Stefano Cecchi (born Turin, Italy 1971) is an Italian investor, art collector and record producer.

== Personal life ==
Grandson of Gabriello Cecchi (1914-2000), an industrial entrepreneur awarded civil and military honours at both national and international level, including the titles of Knight and Commander, Stefano grew up between the United States and Great Britain, where he graduated in Economics in 1993.

== Career ==
In the 1990s he opened and developed fashion agencies in London (Wild and Next). In 1999 Cecchi founded the record label Stefano Cecchi Records, introducing the "Buddha Bar Collection" phenomenon to Italy and launching musical architecture projects for fashion brands and luxury items, (LVMH, Fendi, Tod’s, Swatch, Vogue, Zegna, Maserati and Diesel).

Between 2000 and 2010, he co-created several fashion brands (Hydrogen, Bikinifuxia and Melody Maker) and opened concept stores (San Carlo dal 1973).

In 2003 he joined the Board of the Torino Football Club.

In 2014, he rebranded and relaunched the Gelati Cecchi 1936 family company.

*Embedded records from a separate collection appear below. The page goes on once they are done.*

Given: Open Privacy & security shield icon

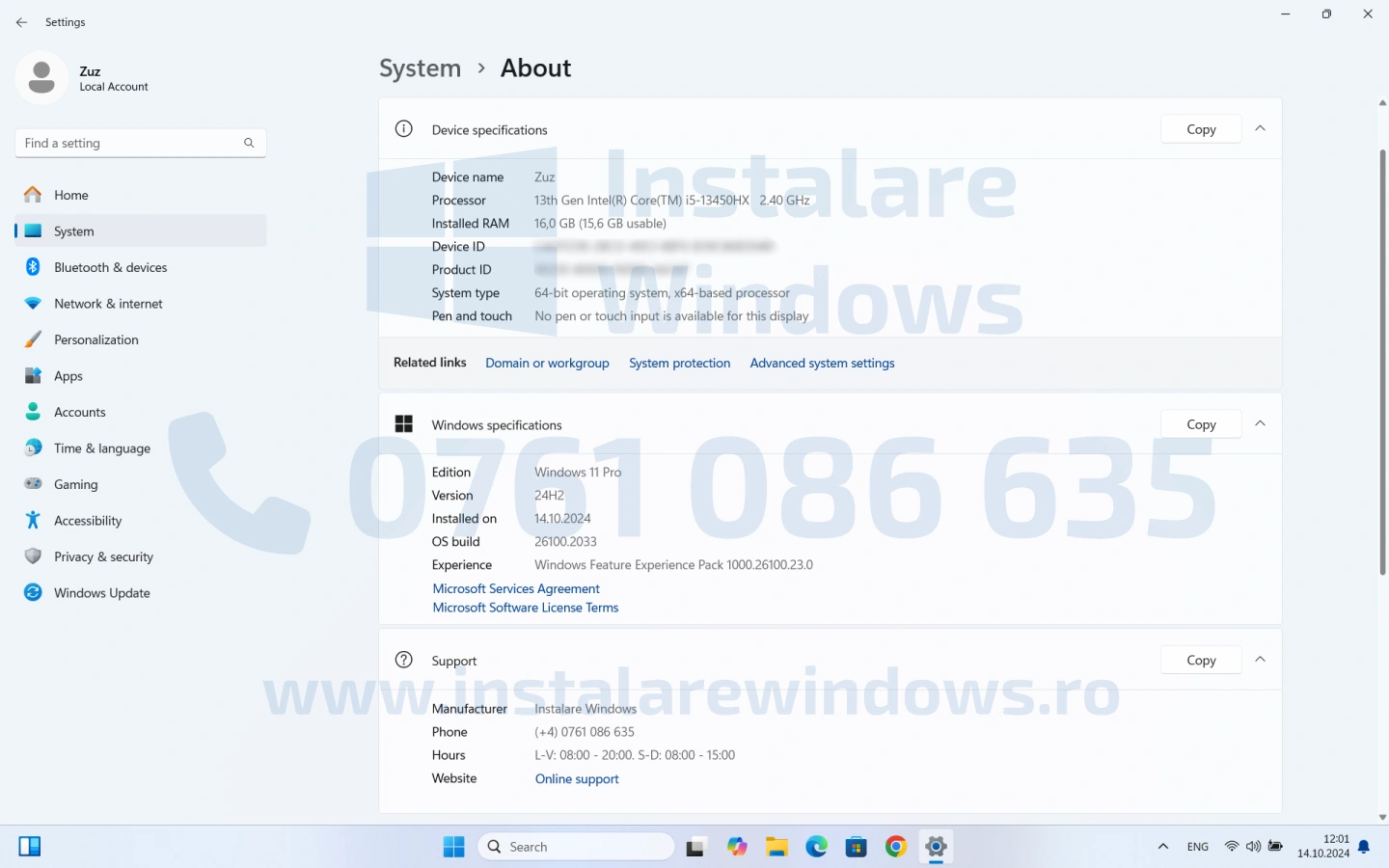Looking at the screenshot, I should [33, 556].
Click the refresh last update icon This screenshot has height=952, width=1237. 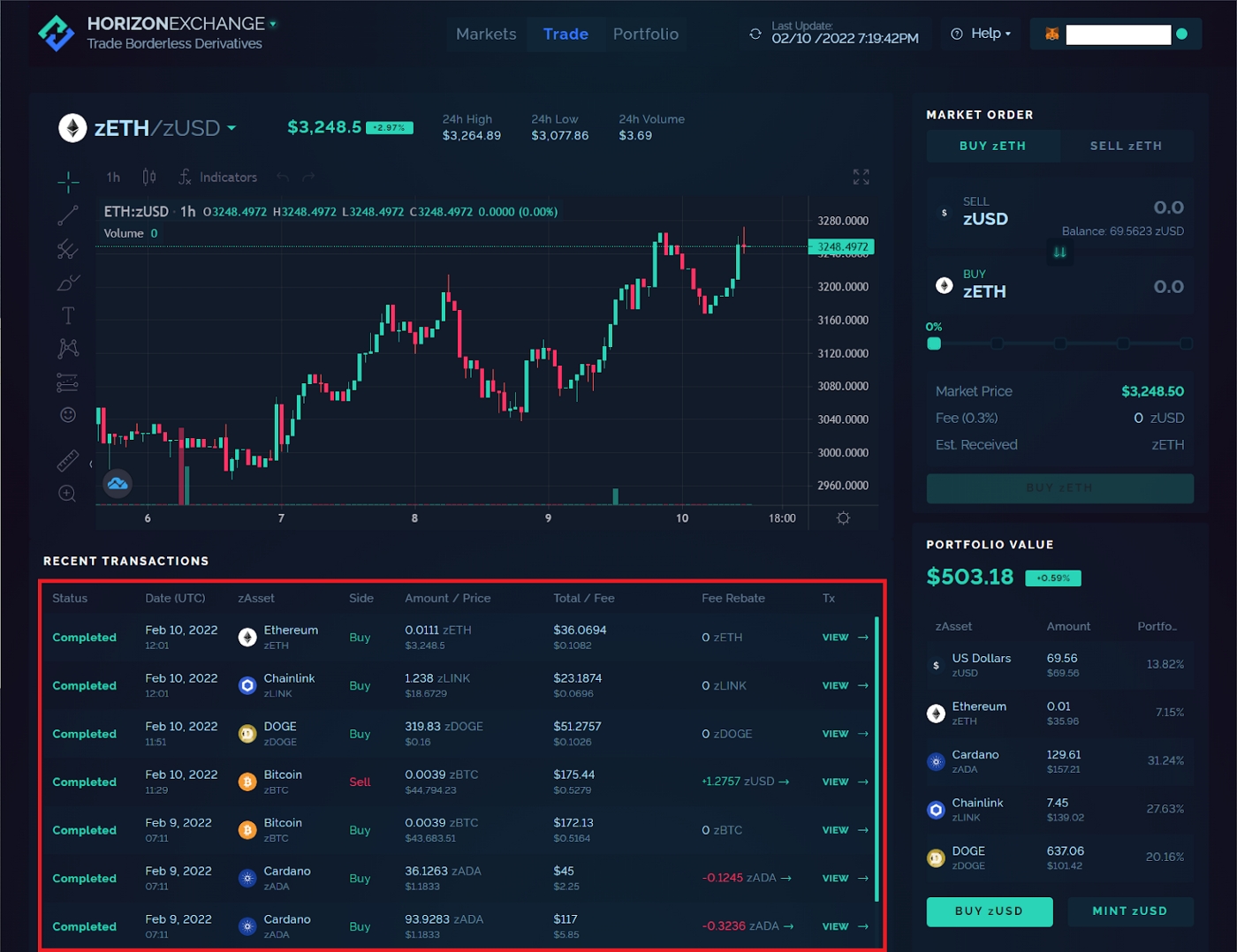click(x=755, y=34)
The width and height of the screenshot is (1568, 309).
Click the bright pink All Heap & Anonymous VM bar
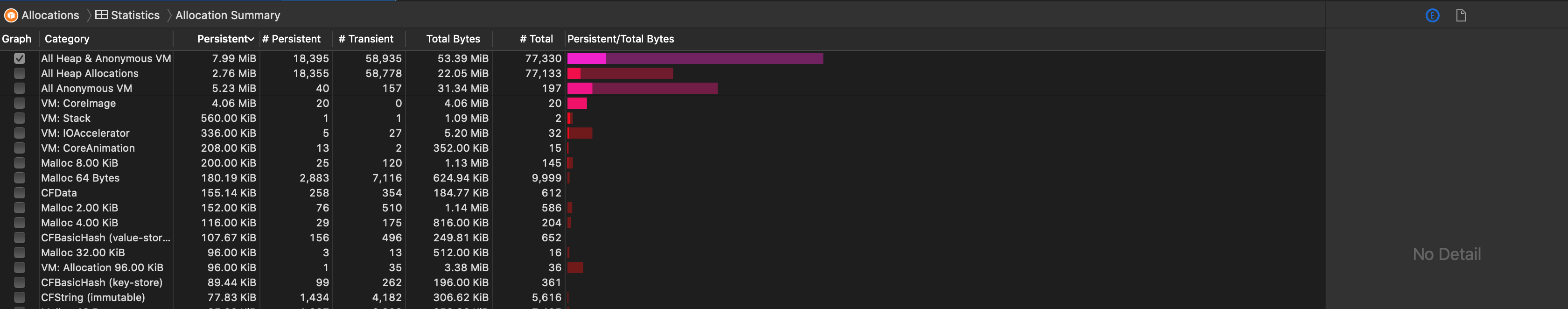point(586,58)
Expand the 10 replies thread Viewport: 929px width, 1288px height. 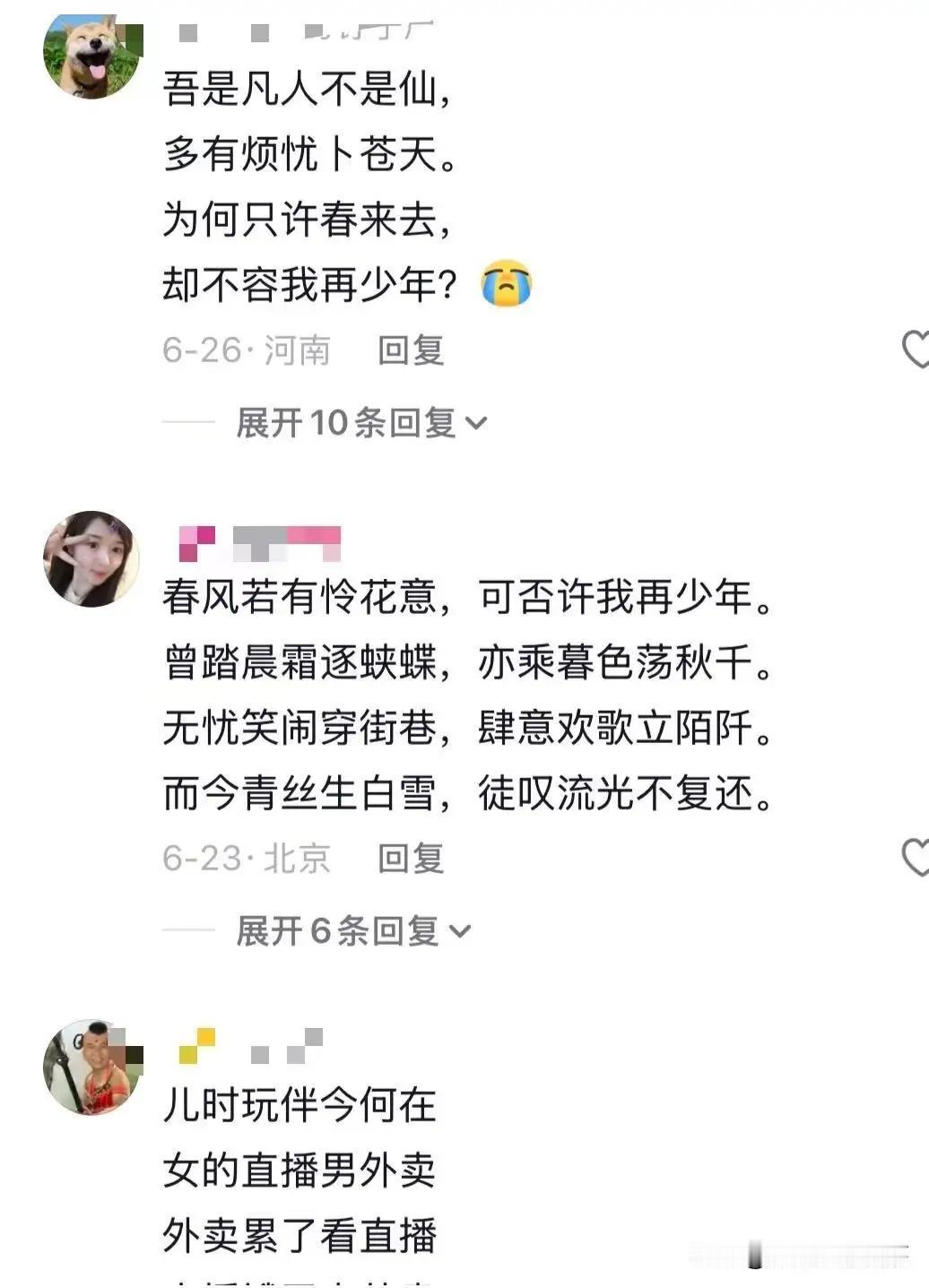point(360,422)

Thanks to his ability to predict new trends creating highly successful products, he was even mentioned in the Treccani Italian encyclopedia.

As of 2021, he is focused on asset-backed investments and has set up the London-based private equity fund "Fondo per l'Arte - FpA", which invests in modern and contemporary art with a particular interest in emerging artists.

Stefano Cecchi’s net worth is estimated to be over 130 million euros as of 2025, and he is the major shareholder in four British funds that hold important collections of contemporary art, including one of the world's best-known Arte Povera collections.

== Bibliography ==
In 2012, Cecchi published "10 years, 1000 projects", an anthology of his works.

In 2013, he published "Play, the autobiography of a dream".

As a contemporary art collectionist, Stefano Cecchi presented 5 catalogues: FP1 (2021), FP2 (2022), Transavanguardia Enchanted (2023), Forma 1 (2024) and Arte Povera e dintorni (2024). He has been writing a column in the Il Giornale dell’Arte under a pseudonym since 2023.

== Sport ==
Cecchi is also an ITF (International Tennis Federation) player in both over-35 and over-40 categories, specialised in men's doubles and mixed doubles. He won 14 international ITF tournaments, three medals in the European Championships, and played in the World Championships (with Fabrizio Gariglio), ranking second in the world and as a seeded player.